Machine Learning-powered 28-day Mortality Prediction Model for Hospitalized Patients with Acute Decompensation of Liver Cirrhosis.

OBJECTIVES

Chronic liver disease and cirrhosis are persistent global health threats, ranking among the top causes of death. Despite medical advancements, their mortality rates have remained stagnant for decades. Existing scoring systems such as Child-Turcotte-Pugh and Mayo End-Stage Liver Disease have limitations, prompting the exploration of more accurate predictive methods using artificial intelligence and machine learning (ML).

METHODS

We retrospectively reviewed the data of all adult patients with acute decompensated liver cirrhosis admitted to a tertiary hospital during 2015-2021. The dataset underwent preprocessing to handle missing values and standardize continuous features. Traditional ML and deep learning algorithms were applied to build a 28-day mortality prediction model.

RESULTS

The subjects were 173 cirrhosis patients, whose medical records were examined. We developed and evaluated multiple models for 28-day mortality prediction. Among traditional ML algorithms, logistic regression outperformed was achieving an accuracy of 82.9%, precision of 55.6%, recall of 71.4%, and an F1-score of 0.625. Naive Bayes and Random Forest models also performed well, both achieving the same accuracy (82.9%) and precision (54.5%).

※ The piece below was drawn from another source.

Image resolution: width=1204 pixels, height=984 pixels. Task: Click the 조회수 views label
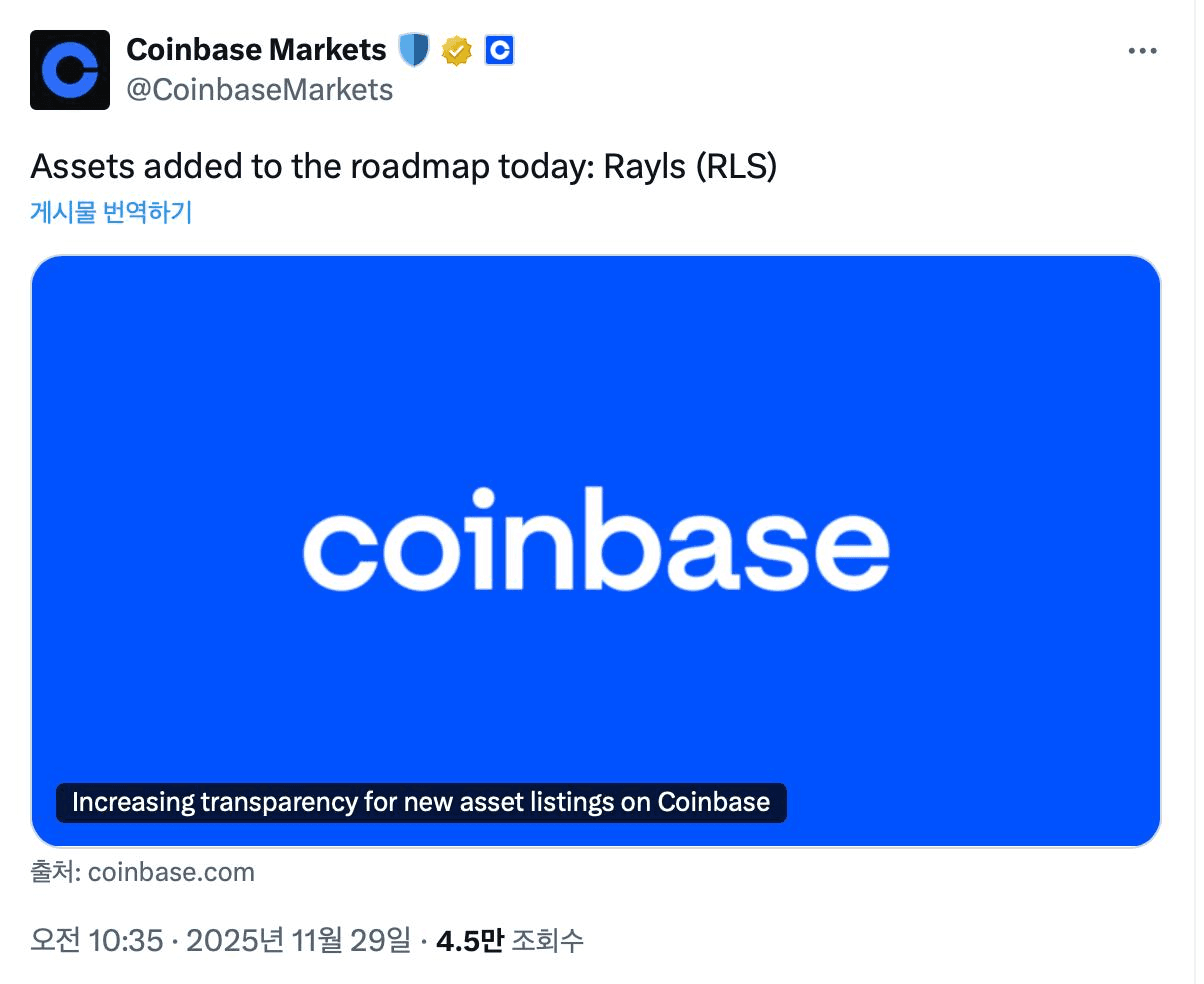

The deep learning models (multilayer artificial neural network, recurrent neural network, and Long Short-Term Memory) exhibited mixed results, with the multilayer artificial neural network achieving an accuracy of 74.3% but lower precision and recall. The feature importance analysis identified key predictability contributors, including admission in the intensive care unit (importance: 0.112), use of mechanical ventilation (importance: 0.095), and mean arterial pressure (importance: 0.073).

CONCLUSIONS

Our study demonstrates the potential of ML in predicting 28-day mortality following hospitalization with acute decompensation of liver cirrhosis. Logistic Regression, Naive Bayes, and Random Forest models proved effective, while deep learning models exhibited variable performance. These models can serve as useful tools for risk stratification and timely intervention. Implementing these models in clinical practice has the potential to improve patient outcomes and resource allocation.